**WHAT YOU NEED TO DO**
Convert the material below into a JSON list of strings, one string per line, omitting any blank lines.

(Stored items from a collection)
^^^^^^^^^^^^^^^^
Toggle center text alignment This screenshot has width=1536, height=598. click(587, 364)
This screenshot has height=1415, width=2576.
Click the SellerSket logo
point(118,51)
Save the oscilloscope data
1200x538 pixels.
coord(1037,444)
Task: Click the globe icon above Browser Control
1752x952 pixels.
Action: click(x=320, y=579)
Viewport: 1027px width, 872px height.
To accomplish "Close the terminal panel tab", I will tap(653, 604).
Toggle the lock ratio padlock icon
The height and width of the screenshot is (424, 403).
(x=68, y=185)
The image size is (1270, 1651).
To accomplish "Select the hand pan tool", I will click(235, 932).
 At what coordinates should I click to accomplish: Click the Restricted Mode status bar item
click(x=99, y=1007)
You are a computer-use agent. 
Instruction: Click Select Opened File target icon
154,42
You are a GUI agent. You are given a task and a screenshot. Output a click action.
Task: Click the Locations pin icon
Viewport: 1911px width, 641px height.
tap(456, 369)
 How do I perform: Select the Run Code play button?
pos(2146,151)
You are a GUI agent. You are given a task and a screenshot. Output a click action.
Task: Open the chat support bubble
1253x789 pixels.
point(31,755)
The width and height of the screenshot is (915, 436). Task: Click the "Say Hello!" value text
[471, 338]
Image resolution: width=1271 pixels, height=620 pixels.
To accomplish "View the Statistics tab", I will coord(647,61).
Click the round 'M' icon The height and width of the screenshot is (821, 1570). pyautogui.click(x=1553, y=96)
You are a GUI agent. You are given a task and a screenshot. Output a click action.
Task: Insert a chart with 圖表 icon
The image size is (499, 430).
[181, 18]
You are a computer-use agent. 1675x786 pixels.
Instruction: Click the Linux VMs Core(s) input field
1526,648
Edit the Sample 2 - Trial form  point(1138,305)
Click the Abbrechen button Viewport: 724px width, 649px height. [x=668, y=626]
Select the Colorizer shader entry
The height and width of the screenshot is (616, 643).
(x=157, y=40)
^^^^^^^^^^^^^^^^
**ANSWER FOR THIS EXERCISE**
[
  "Toggle center text alignment This screenshot has width=1536, height=598. click(587, 364)",
  "This screenshot has height=1415, width=2576.",
  "Click the SellerSket logo",
  "point(118,51)",
  "Save the oscilloscope data",
  "1200x538 pixels.",
  "coord(1037,444)",
  "Task: Click the globe icon above Browser Control",
  "1752x952 pixels.",
  "Action: click(x=320, y=579)",
  "Viewport: 1027px width, 872px height.",
  "To accomplish \"Close the terminal panel tab\", I will tap(653, 604).",
  "Toggle the lock ratio padlock icon",
  "The height and width of the screenshot is (424, 403).",
  "(x=68, y=185)",
  "The image size is (1270, 1651).",
  "To accomplish \"Select the hand pan tool\", I will click(235, 932).",
  " At what coordinates should I click to accomplish: Click the Restricted Mode status bar item",
  "click(x=99, y=1007)",
  "You are a computer-use agent. ",
  "Instruction: Click Select Opened File target icon",
  "154,42",
  "You are a GUI agent. You are given a task and a screenshot. Output a click action.",
  "Task: Click the Locations pin icon",
  "Viewport: 1911px width, 641px height.",
  "tap(456, 369)",
  " How do I perform: Select the Run Code play button?",
  "pos(2146,151)",
  "You are a GUI agent. You are given a task and a screenshot. Output a click action.",
  "Task: Open the chat support bubble",
  "1253x789 pixels.",
  "point(31,755)",
  "The width and height of the screenshot is (915, 436). Task: Click the \"Say Hello!\" value text",
  "[471, 338]",
  "Image resolution: width=1271 pixels, height=620 pixels.",
  "To accomplish \"View the Statistics tab\", I will coord(647,61).",
  "Click the round 'M' icon The height and width of the screenshot is (821, 1570). pyautogui.click(x=1553, y=96)",
  "You are a GUI agent. You are given a task and a screenshot. Output a click action.",
  "Task: Insert a chart with 圖表 icon",
  "The image size is (499, 430).",
  "[181, 18]",
  "You are a computer-use agent. 1675x786 pixels.",
  "Instruction: Click the Linux VMs Core(s) input field",
  "1526,648",
  "Edit the Sample 2 - Trial form  point(1138,305)",
  "Click the Abbrechen button Viewport: 724px width, 649px height. [x=668, y=626]",
  "Select the Colorizer shader entry",
  "The height and width of the screenshot is (616, 643).",
  "(x=157, y=40)"
]